**Directive:** Please transcribe the items below word for word, starting at the very first line of the items and ending at the line that contains "center [342, 95].", with both of those lines included.
---------- Supplied material
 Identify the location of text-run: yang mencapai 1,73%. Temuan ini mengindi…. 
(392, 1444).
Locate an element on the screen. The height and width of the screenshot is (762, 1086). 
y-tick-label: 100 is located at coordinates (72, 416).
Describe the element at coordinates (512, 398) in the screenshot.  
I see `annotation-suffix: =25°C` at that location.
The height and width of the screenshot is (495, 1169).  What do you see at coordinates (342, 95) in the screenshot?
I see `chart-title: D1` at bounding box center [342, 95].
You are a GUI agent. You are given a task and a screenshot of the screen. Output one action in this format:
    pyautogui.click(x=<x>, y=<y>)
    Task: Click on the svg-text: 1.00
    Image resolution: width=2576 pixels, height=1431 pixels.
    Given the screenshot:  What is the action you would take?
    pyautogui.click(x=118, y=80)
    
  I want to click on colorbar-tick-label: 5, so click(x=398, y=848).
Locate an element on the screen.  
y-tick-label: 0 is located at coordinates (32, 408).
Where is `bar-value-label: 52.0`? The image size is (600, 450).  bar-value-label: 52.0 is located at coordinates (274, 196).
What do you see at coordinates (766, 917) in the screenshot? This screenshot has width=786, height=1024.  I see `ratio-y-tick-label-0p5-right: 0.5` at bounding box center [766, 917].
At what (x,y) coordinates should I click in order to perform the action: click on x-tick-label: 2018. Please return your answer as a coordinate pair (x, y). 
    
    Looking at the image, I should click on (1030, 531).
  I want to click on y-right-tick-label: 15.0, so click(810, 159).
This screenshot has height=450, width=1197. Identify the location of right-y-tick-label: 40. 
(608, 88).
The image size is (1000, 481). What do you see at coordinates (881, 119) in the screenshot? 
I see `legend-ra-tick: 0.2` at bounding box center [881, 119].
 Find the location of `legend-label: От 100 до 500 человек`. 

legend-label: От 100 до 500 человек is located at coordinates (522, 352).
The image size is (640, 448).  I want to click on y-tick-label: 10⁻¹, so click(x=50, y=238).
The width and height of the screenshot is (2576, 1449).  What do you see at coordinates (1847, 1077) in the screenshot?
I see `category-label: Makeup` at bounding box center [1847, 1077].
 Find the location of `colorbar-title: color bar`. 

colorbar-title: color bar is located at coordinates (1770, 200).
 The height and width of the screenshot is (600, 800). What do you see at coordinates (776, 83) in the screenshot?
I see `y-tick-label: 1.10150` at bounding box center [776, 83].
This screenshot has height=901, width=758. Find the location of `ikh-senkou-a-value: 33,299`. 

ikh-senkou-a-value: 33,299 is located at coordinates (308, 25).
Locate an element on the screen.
--------------------
**Answer to the problem:**
 Identify the location of text-run: yang mencapai 1,73%. Temuan ini mengindi…. 
(392, 1444).
Locate an element on the screen. The height and width of the screenshot is (762, 1086). 
y-tick-label: 100 is located at coordinates (72, 416).
Describe the element at coordinates (512, 398) in the screenshot.  
I see `annotation-suffix: =25°C` at that location.
The height and width of the screenshot is (495, 1169).  What do you see at coordinates (342, 95) in the screenshot?
I see `chart-title: D1` at bounding box center [342, 95].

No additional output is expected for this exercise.